------ Data for this exercise

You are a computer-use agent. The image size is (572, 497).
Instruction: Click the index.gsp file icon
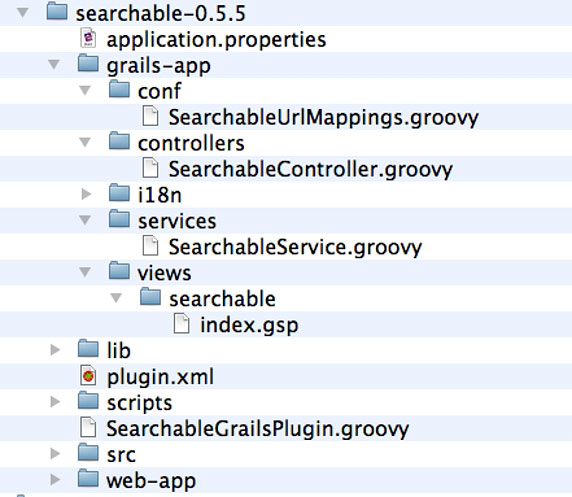[181, 324]
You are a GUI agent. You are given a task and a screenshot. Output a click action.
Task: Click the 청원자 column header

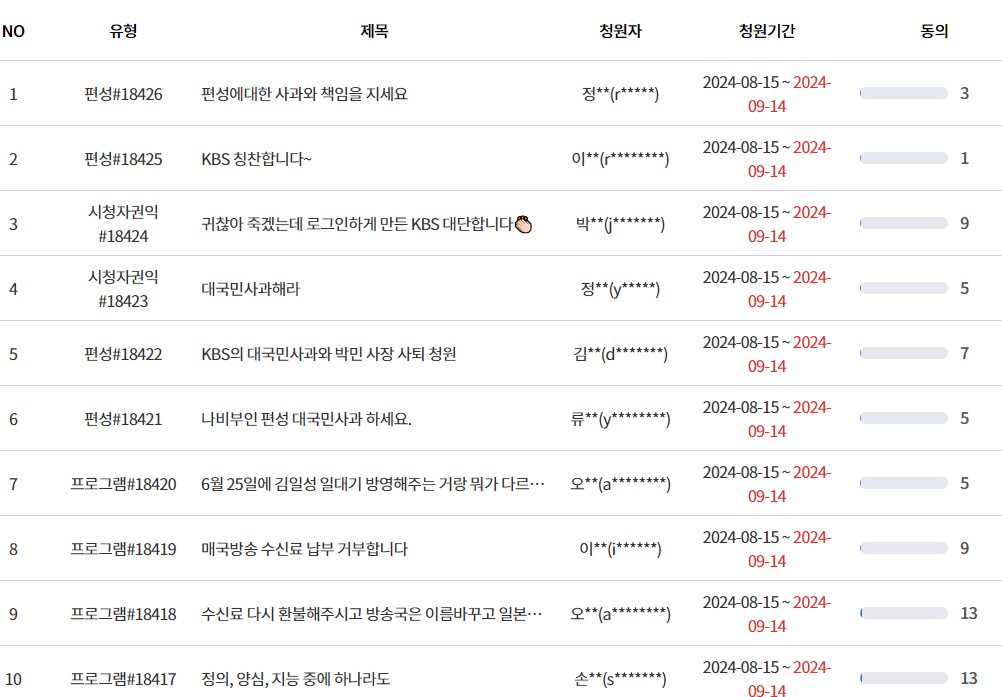(621, 31)
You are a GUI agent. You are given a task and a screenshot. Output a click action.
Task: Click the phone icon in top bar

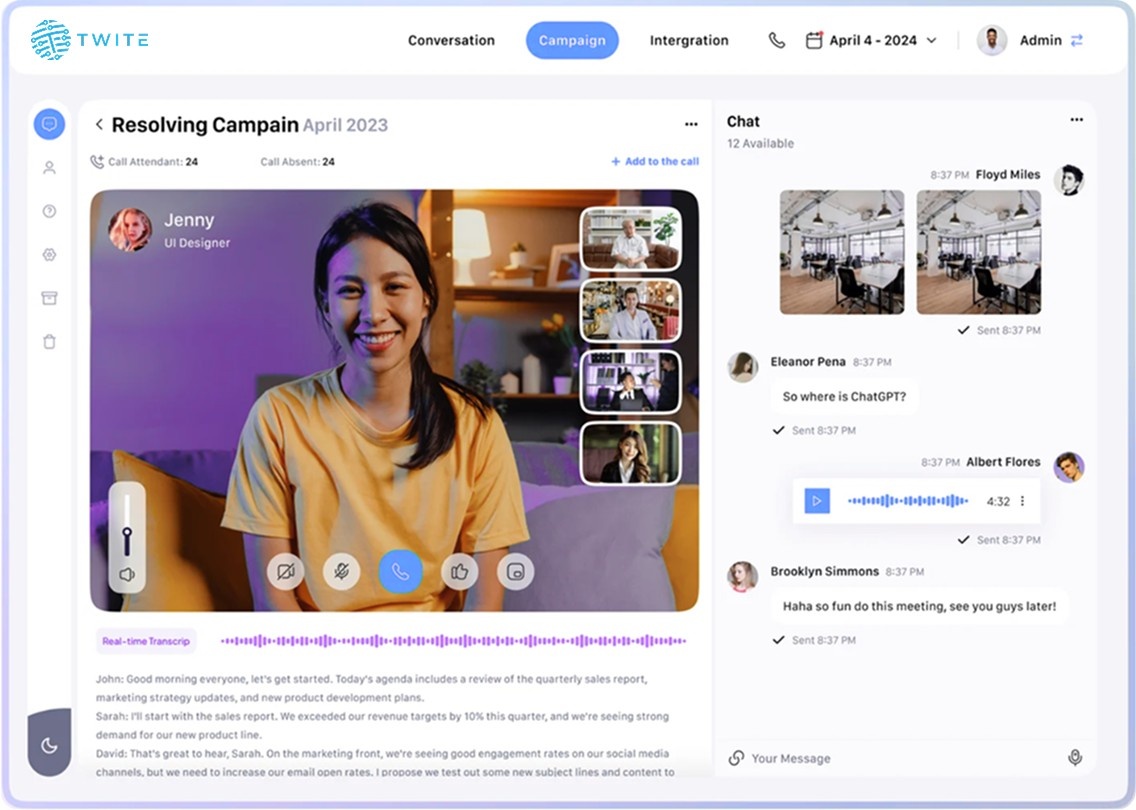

------------

**Task brief**
The answer must be an exact copy of the entries, with the pictures omitted.

**Problem solution**
You are a computer-use agent. The image size is (572, 497).
Instruction: Click the index.gsp file icon
[181, 324]
You are a GUI agent. You are given a task and a screenshot. Output a click action.
Task: Click the 청원자 column header

(621, 31)
You are a GUI agent. You are given a task and a screenshot. Output a click action.
Task: Click the phone icon in top bar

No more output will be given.